**Reading text**
# # # # #

2003 US state court case which legalized gay marriage in Massachusetts

Goodridge v. Dept. of Public Health, 798 N.E.2d 941 (Mass. 2003), is a landmark Massachusetts Supreme Judicial Court case in which the Court held that the Massachusetts Constitution requires the state to legally recognize same-sex marriage. The November 18, 2003, decision was the first by a U.S. state's highest court to find that same-sex couples had the right to marry. Despite numerous attempts to delay the ruling, and to reverse it, the first marriage licenses were issued to same-sex couples on May 17, 2004, and the ruling has been in full effect since that date.

==Case==
On April 11, 2001, Gay and Lesbian Advocates and Defenders (GLAD) sued the Massachusetts Department of Health in Superior Court on behalf of seven same-sex couples, all residents of Massachusetts, who had been denied marriage licenses in March and April 2001. All the plaintiffs had been in long-term relationships with their partners and four of the couples were raising a total of five children. The department's responsibilities included setting policies under which city and town clerks issue marriage licenses.

# # # # #

**Extracted material**
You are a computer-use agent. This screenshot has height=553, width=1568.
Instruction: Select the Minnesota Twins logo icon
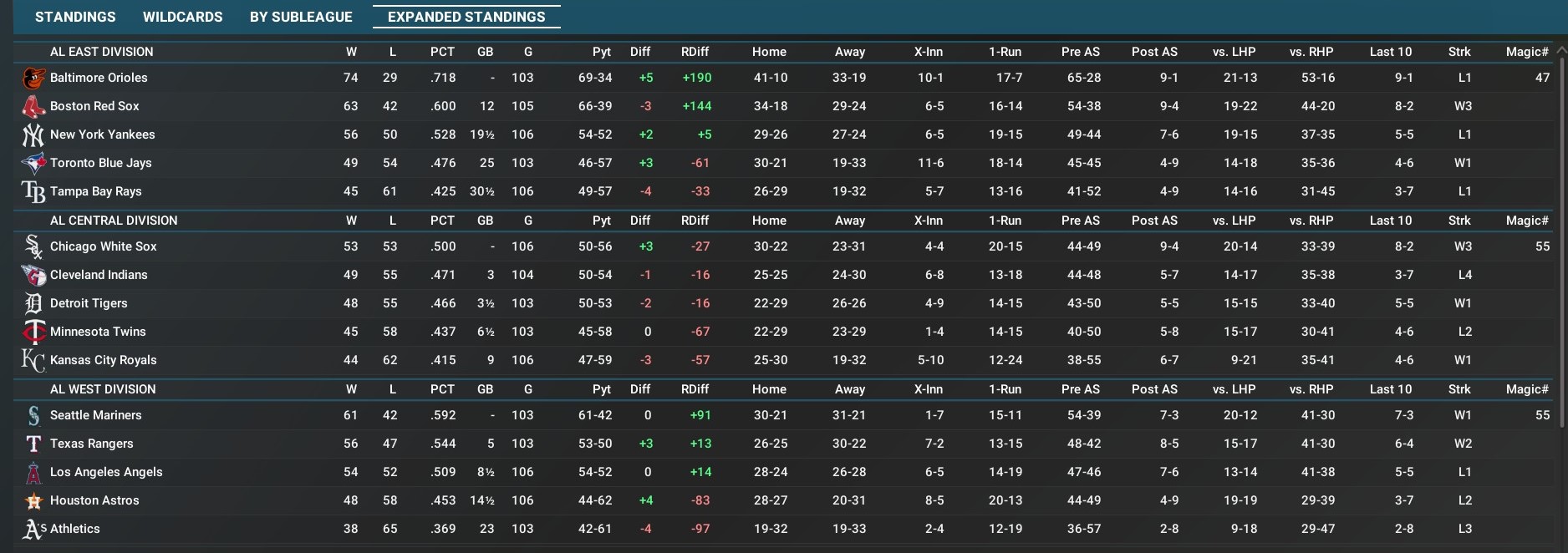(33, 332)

# # # # #

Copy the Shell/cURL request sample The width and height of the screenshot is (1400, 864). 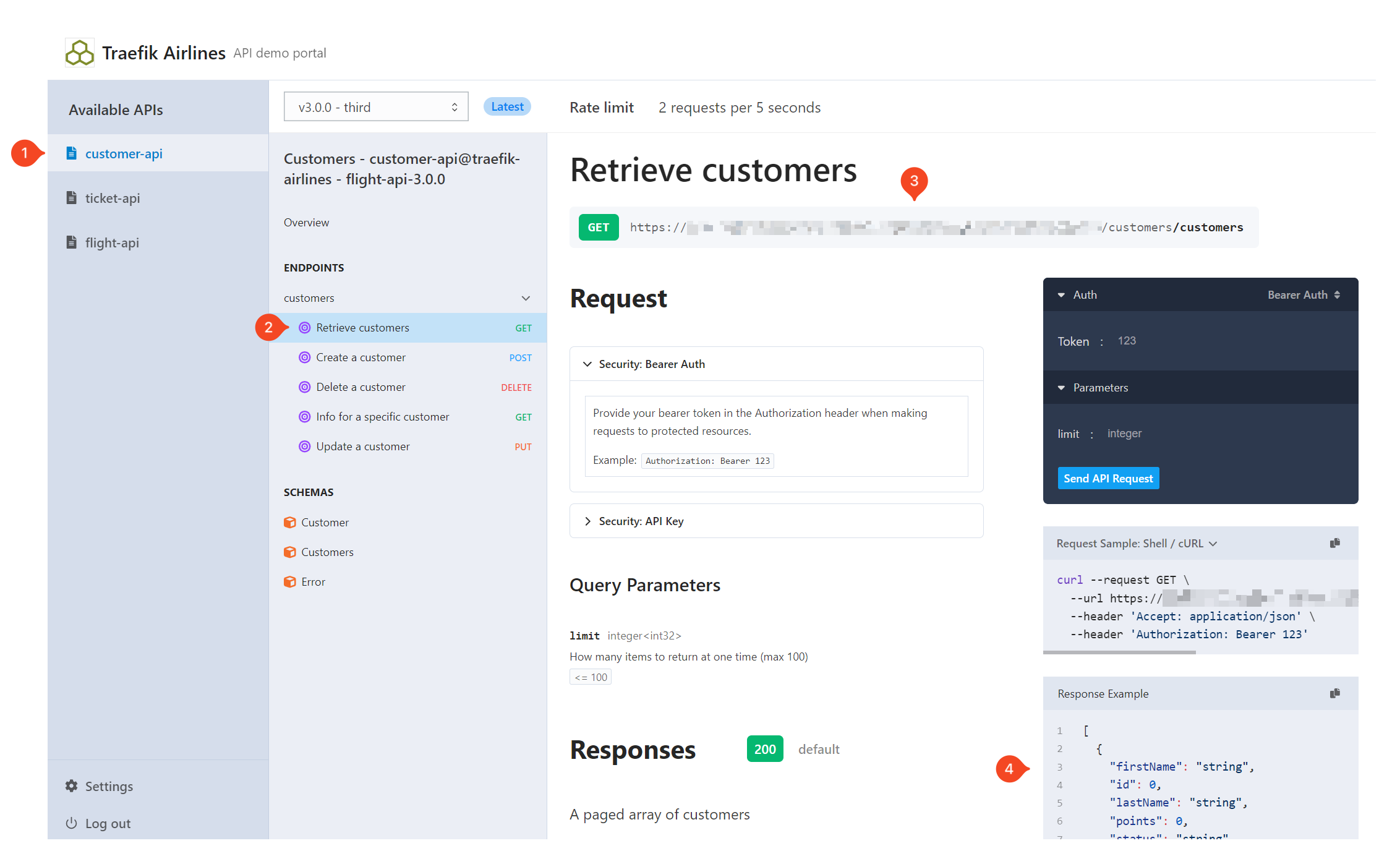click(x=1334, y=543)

# # # # #

**Required tasks**
**a)** According to the Goodridge case article, on what date were the first marriage licenses issued to same-sex couples in Massachusetts?
**b)** Extend the Goodridge case article by writing what comes next after its final sentence.

**Results of the tasks**
**a)** May 17, 2004.

**b)**
After holding a hearing in March 2002 at which GLAD attorney Jennifer Levi argued on behalf of the plaintiff couples, Superior Court Judge Thomas Connolly ruled in favor of the Department of Health on May 7, 2002. He wrote: "While this court understands the reasons for the plaintiffs' request to reverse the Commonwealth's centuries-old legal tradition of restricting marriage to opposite-sex couples, their request should be directed to the Legislature, not the courts.” He noted that the legislature had recently defeated same-sex marriage legislation and defended that as a rational decision rooted in the historical definition of marriage and its association with child rearing:

Recognizing that procreation is marriage's central purpose, it is rational for the legislature to limit marriage to opposite-sex couples who, theoretically, are capable of procreation. Moreover, because same-sex couples are unable to procreate on their own and therefore must rely on inherently more cumbersome means of having children, it is also rational to assume that same-sex couples are less likely to have children or, at least, to have as many children as opposite-sex couples.

The plaintiffs appealed directly to the Supreme Judicial Court (SJC), which heard arguments on March 4, 2003. Mary Bonauto of GLAD argued the case for the plaintiffs. Assistant Attorney General Judith Yogman represented the DPH.

Massachusetts Attorney General Tom Reilly argued in his brief that the Court should defer to the legislature's judgment of "the broader public interest" and recognize that "same-sex couples cannot procreate on their own and therefore cannot accomplish the 'main object' ... of marriage as historically understood."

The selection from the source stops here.